INFORMATION PROVIDED —
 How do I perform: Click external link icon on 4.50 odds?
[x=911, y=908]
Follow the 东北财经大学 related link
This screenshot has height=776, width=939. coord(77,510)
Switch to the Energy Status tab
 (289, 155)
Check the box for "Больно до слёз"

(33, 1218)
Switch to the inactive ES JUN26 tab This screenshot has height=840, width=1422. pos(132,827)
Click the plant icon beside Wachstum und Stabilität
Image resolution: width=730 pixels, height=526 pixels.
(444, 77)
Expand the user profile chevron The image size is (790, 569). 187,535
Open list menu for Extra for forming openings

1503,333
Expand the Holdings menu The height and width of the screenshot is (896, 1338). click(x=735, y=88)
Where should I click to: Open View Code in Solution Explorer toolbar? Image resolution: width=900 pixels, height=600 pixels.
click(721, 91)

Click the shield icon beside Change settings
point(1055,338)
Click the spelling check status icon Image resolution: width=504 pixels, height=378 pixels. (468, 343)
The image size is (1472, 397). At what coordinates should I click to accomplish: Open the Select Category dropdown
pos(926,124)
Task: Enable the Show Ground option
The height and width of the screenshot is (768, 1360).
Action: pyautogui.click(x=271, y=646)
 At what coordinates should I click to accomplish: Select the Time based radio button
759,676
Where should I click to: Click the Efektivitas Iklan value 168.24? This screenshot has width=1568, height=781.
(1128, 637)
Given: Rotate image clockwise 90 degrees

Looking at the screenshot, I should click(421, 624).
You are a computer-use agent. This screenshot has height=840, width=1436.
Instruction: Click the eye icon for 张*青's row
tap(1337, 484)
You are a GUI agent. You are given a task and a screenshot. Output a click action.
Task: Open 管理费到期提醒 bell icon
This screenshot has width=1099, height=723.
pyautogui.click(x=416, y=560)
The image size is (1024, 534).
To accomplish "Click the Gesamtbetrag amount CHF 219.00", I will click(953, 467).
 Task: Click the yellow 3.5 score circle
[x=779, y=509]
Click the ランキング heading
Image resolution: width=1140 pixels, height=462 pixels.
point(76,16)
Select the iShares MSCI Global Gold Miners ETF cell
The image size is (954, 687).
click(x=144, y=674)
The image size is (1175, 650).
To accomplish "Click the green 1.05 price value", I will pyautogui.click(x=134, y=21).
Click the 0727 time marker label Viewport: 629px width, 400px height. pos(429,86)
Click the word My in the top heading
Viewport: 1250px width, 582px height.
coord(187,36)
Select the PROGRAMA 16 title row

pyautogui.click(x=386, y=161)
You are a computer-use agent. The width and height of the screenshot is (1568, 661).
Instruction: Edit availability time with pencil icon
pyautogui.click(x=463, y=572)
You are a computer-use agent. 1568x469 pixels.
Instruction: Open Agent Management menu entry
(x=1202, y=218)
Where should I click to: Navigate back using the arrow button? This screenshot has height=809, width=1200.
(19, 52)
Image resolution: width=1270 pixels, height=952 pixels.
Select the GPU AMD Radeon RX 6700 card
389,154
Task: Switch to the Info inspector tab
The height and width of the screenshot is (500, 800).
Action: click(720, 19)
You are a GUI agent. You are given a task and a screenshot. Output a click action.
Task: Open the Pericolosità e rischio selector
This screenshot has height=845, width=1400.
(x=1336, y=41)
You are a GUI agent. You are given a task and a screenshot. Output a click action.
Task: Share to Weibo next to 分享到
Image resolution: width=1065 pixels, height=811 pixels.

REQUIRED ACTION —
Reproduce the records above exactly.

OUTPUT —
 How do I perform: Click external link icon on 4.50 odds?
[x=911, y=908]
Follow the 东北财经大学 related link
This screenshot has height=776, width=939. coord(77,510)
Switch to the Energy Status tab
 (289, 155)
Check the box for "Больно до слёз"

(33, 1218)
Switch to the inactive ES JUN26 tab This screenshot has height=840, width=1422. pos(132,827)
Click the plant icon beside Wachstum und Stabilität
Image resolution: width=730 pixels, height=526 pixels.
(444, 77)
Expand the user profile chevron The image size is (790, 569). 187,535
Open list menu for Extra for forming openings

1503,333
Expand the Holdings menu The height and width of the screenshot is (896, 1338). click(x=735, y=88)
Where should I click to: Open View Code in Solution Explorer toolbar? Image resolution: width=900 pixels, height=600 pixels.
click(721, 91)

Click the shield icon beside Change settings
point(1055,338)
Click the spelling check status icon Image resolution: width=504 pixels, height=378 pixels. (468, 343)
The image size is (1472, 397). At what coordinates should I click to accomplish: Open the Select Category dropdown
pos(926,124)
Task: Enable the Show Ground option
The height and width of the screenshot is (768, 1360).
Action: pyautogui.click(x=271, y=646)
 At what coordinates should I click to accomplish: Select the Time based radio button
759,676
Where should I click to: Click the Efektivitas Iklan value 168.24? This screenshot has width=1568, height=781.
(1128, 637)
Given: Rotate image clockwise 90 degrees

Looking at the screenshot, I should click(421, 624).
You are a computer-use agent. This screenshot has height=840, width=1436.
Instruction: Click the eye icon for 张*青's row
tap(1337, 484)
You are a GUI agent. You are given a task and a screenshot. Output a click action.
Task: Open 管理费到期提醒 bell icon
This screenshot has width=1099, height=723.
pyautogui.click(x=416, y=560)
The image size is (1024, 534).
To accomplish "Click the Gesamtbetrag amount CHF 219.00", I will click(953, 467).
 Task: Click the yellow 3.5 score circle
[x=779, y=509]
Click the ランキング heading
Image resolution: width=1140 pixels, height=462 pixels.
point(76,16)
Select the iShares MSCI Global Gold Miners ETF cell
The image size is (954, 687).
click(x=144, y=674)
The image size is (1175, 650).
To accomplish "Click the green 1.05 price value", I will pyautogui.click(x=134, y=21).
Click the 0727 time marker label Viewport: 629px width, 400px height. pos(429,86)
Click the word My in the top heading
Viewport: 1250px width, 582px height.
coord(187,36)
Select the PROGRAMA 16 title row

pyautogui.click(x=386, y=161)
You are a computer-use agent. The width and height of the screenshot is (1568, 661).
Instruction: Edit availability time with pencil icon
pyautogui.click(x=463, y=572)
You are a computer-use agent. 1568x469 pixels.
Instruction: Open Agent Management menu entry
(x=1202, y=218)
Where should I click to: Navigate back using the arrow button? This screenshot has height=809, width=1200.
(19, 52)
Image resolution: width=1270 pixels, height=952 pixels.
Select the GPU AMD Radeon RX 6700 card
389,154
Task: Switch to the Info inspector tab
The height and width of the screenshot is (500, 800).
Action: click(720, 19)
You are a GUI agent. You are given a task and a screenshot. Output a click action.
Task: Open the Pericolosità e rischio selector
This screenshot has height=845, width=1400.
(x=1336, y=41)
You are a GUI agent. You are given a task and a screenshot. Output a click action.
Task: Share to Weibo next to 分享到
Image resolution: width=1065 pixels, height=811 pixels.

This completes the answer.